BladeBit Version: v3.0.0-alpha4
August 28, 2023
|Initial Version v1.0 (August 28, 2023)
Chia emerged in 2021 with a focus on being a power-efficient crypto-currency that leveraged hard drive space as opposed to heavy computations done by GPUs or ASICs. Chia farmers created plots ("plotting") and kept them online to potentially earn crypto-currency ("farming"). Many Chia farmers optimized their operations for power-efficiency, with some operating less powerful equipment that also took modest amounts of electricity. In the early days of Chia, profits could also benefit from growing space more rapidly than other farms by having a proportionally large share of the small blockchain network storage space. However, with the growth of the total net space, total farm size and power efficiency are key factors for profits.
Today in 2023, the situation has changed significantly from the early days of Chia. Power costs have risen in many parts of the world and Chia's crypto price has dropped from 2021. However, for those dedicated farmers a new consideration has emerged: plot compression. Several flavors of plot compression (e.g. MadMax Gigahorse, NoSSD, BladeBit CUDA) allow farmers to store more plots in the same amount of storage space. However, the trade-off is increased GPU or CPU utilization resulting in higher energy costs.
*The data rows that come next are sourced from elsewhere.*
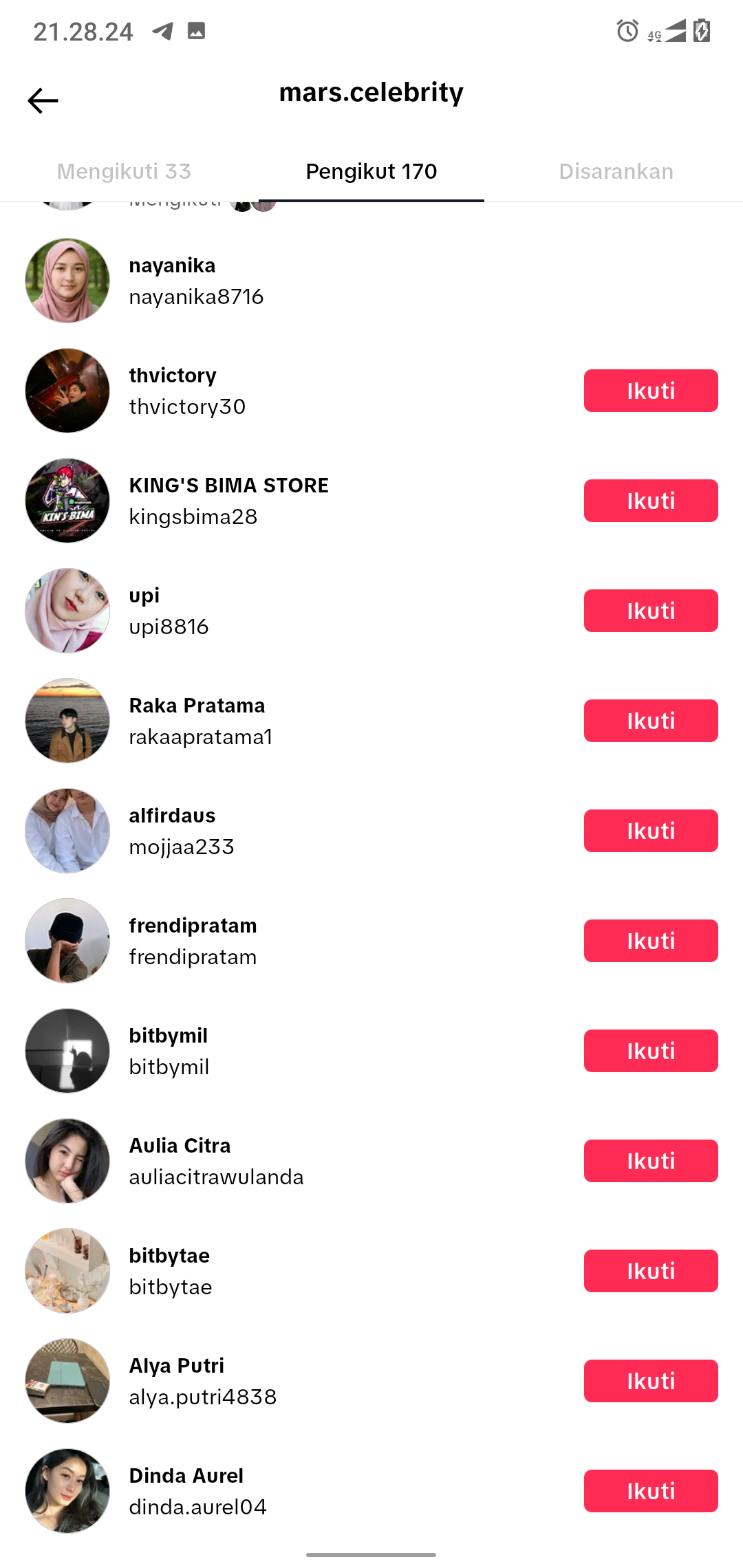
Task: Follow thvictory30 with the Ikuti button
Action: tap(651, 391)
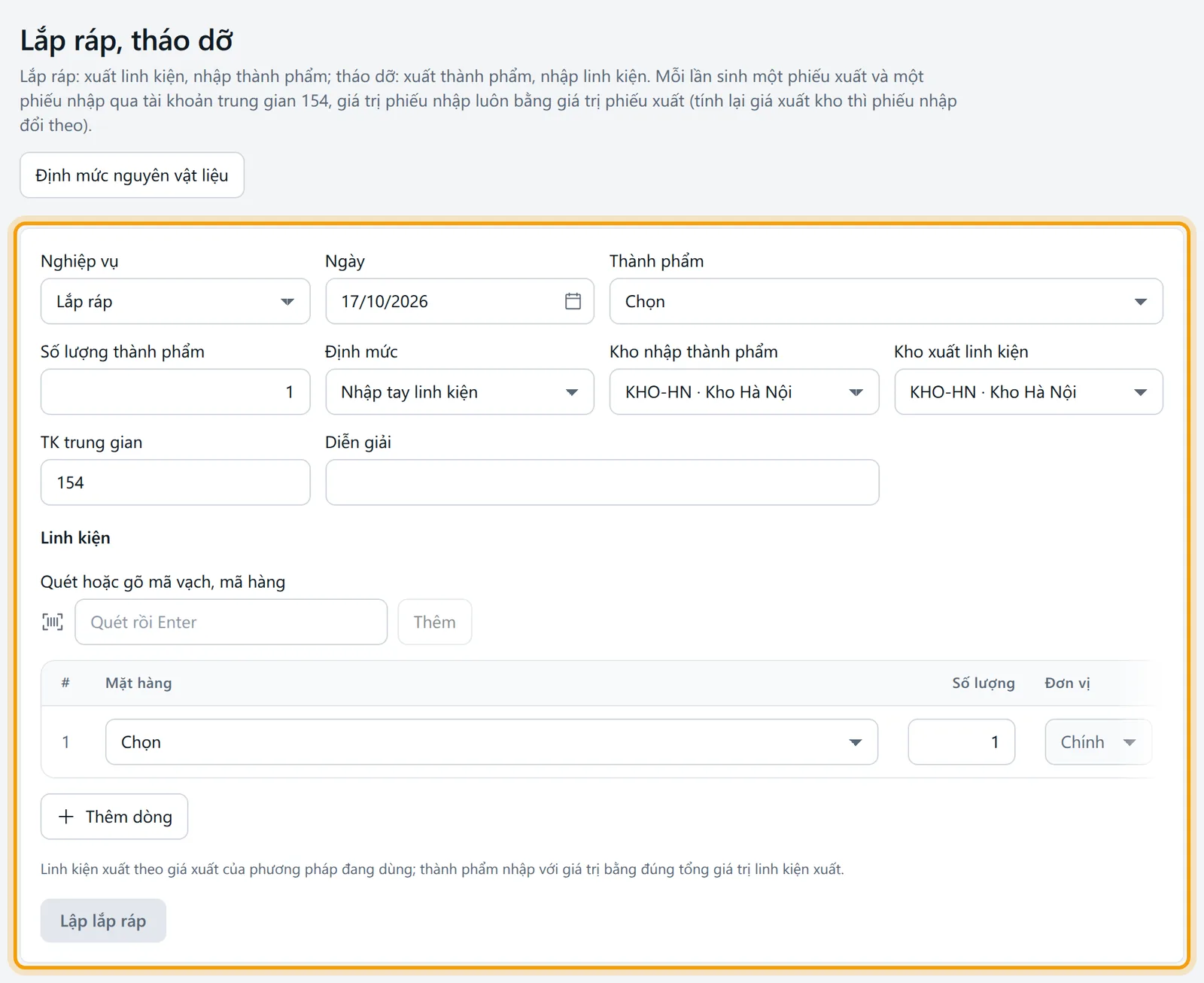Click the Thêm button next to scan field
Screen dimensions: 1204x983
[434, 622]
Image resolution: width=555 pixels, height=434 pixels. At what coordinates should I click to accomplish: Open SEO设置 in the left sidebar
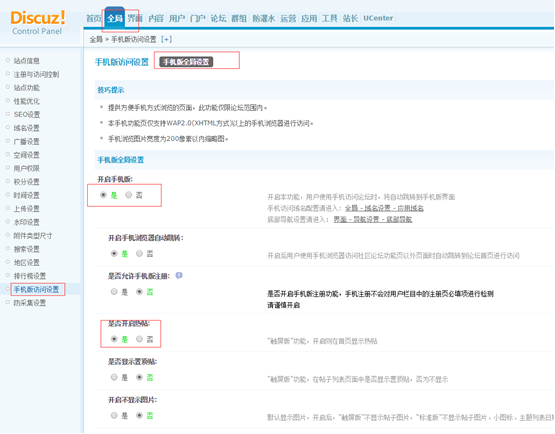pos(27,115)
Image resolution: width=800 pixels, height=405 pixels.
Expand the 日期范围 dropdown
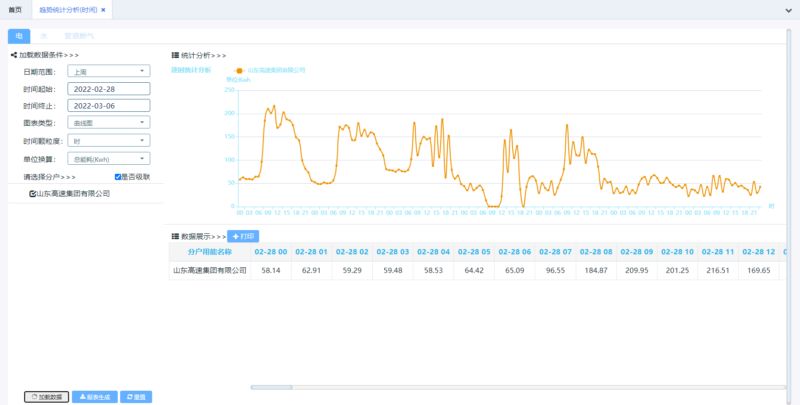(x=108, y=71)
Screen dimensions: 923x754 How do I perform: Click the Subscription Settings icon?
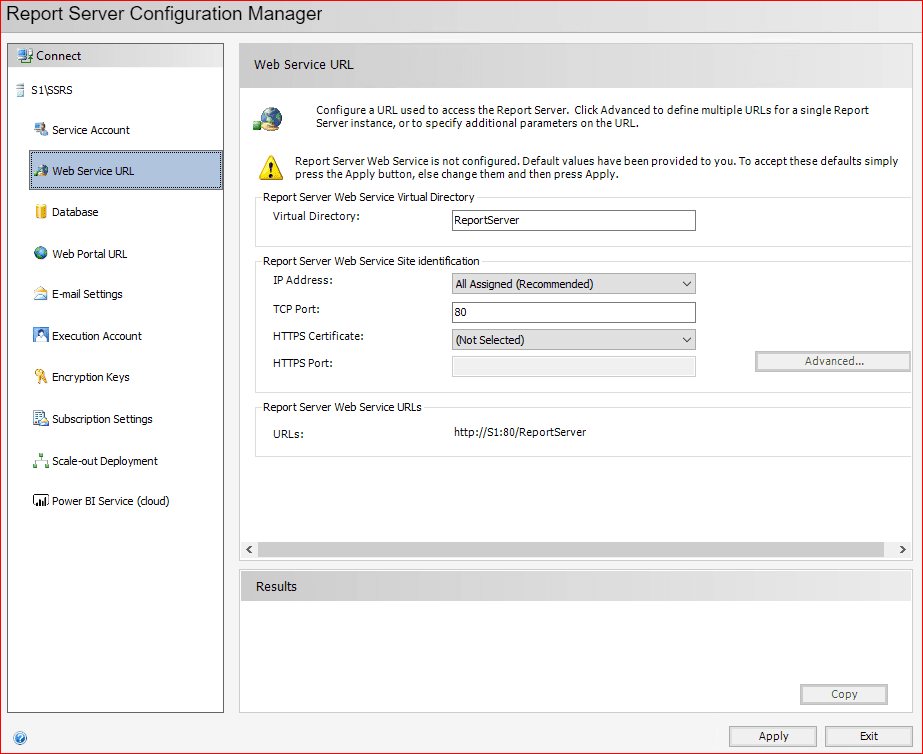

Chia farmers understandably have a variety of questions before decided to create new compressed plots or stay with the existing uncompressed plots.
This article focuses on analysis of BladeBit CUDA compression. As of this writing, BladeBit CUDA development is still in progress so it is possible that upcoming versions may have a different performance profile. The tested version of the software supports a variety of compression settings (Compression levels 1 through 9) and can also generate uncompressed plots (Compression level of 0). Note: Compression level 8 is not supported in this version and compression level 9 plot sizes are not finalized.
In this article, we examine the performance of BladeBit CUDA to answer several key questions:
How long does it take to create BladeBit compressed plots using a GPU?
What is the GPU power consumption required to create varying levels of compressed plots?
What are the achieved compressed plot sizes for varying levels of compression?
For CUDA farming, how much CPU and GPU usage are required to farm plots?
How much benefit is there with a higher-end CPU than commodity desktop CPUS for farming compressed plots without a GPU?
Is a GPU absolutely required for high compression levels or can a powerful CPU be utilized to farm highly compressed plots?
What are the power consumption trade-offs of CPU vs GPU farming?
For these tests, we survey several systems each with different CPUs and GPUs to evaluate the relative merits of various CPU and GPUs as they perform compressed farming. We use one workstation (Dell Precision 5860 with Xeon W5-2455X CPU), and three desktop platforms for comparison that use the Core i9 12900k, Core i9 11900k, and Core i9 9900k, respectively.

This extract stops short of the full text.